Extracted information =
● ● ● ●

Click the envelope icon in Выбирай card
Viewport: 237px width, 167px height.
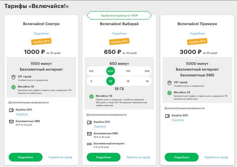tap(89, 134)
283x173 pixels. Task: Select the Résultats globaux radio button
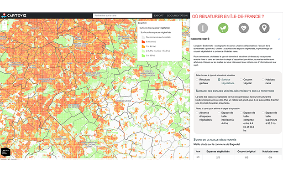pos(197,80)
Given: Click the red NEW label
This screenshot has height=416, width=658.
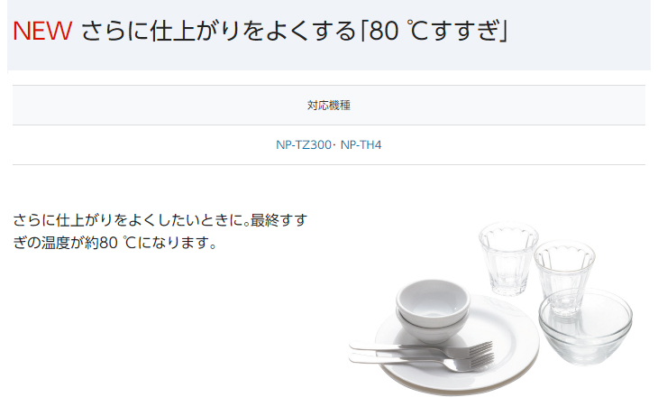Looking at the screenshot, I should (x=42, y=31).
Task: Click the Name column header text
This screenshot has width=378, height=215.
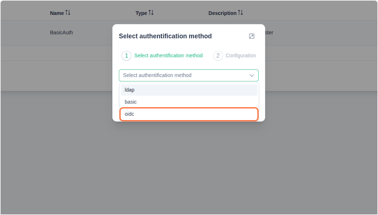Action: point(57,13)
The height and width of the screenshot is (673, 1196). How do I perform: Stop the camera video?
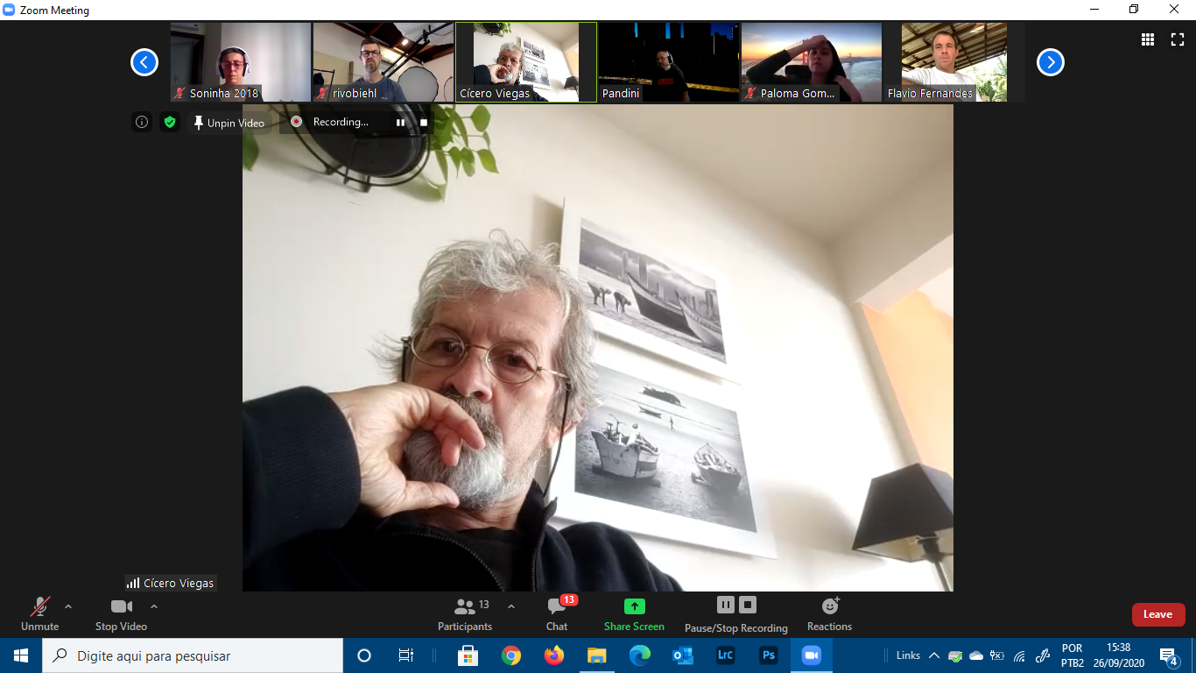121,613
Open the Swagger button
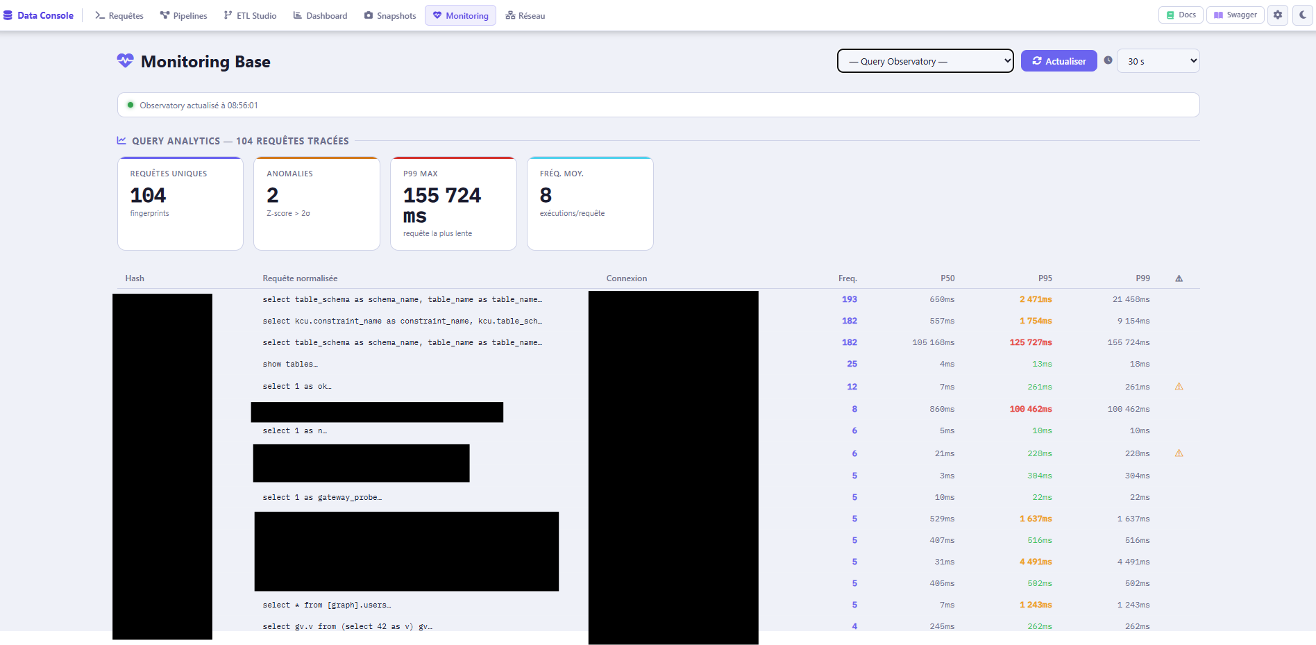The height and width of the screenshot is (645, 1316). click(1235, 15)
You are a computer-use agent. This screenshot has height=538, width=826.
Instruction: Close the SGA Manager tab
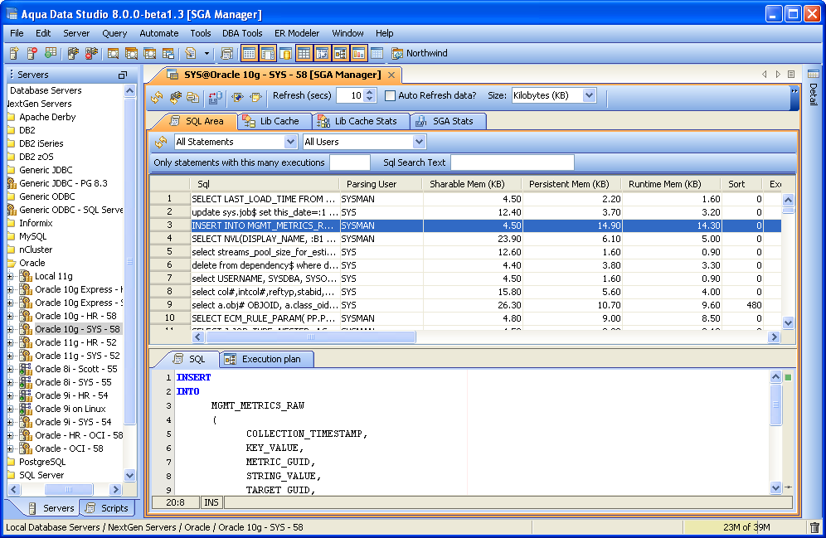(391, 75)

● ● ● ●

What is needed = Take the line with "The height and width of the screenshot is (673, 1196)." and each line after it through the end of the material above, and reproduce them exactly, both ends included, without pictures.

Exercise response =
The height and width of the screenshot is (673, 1196). How do I perform: Stop the camera video?
121,613
Open the Swagger button
The height and width of the screenshot is (645, 1316). click(1235, 15)
You are a computer-use agent. This screenshot has height=538, width=826.
Instruction: Close the SGA Manager tab
(391, 75)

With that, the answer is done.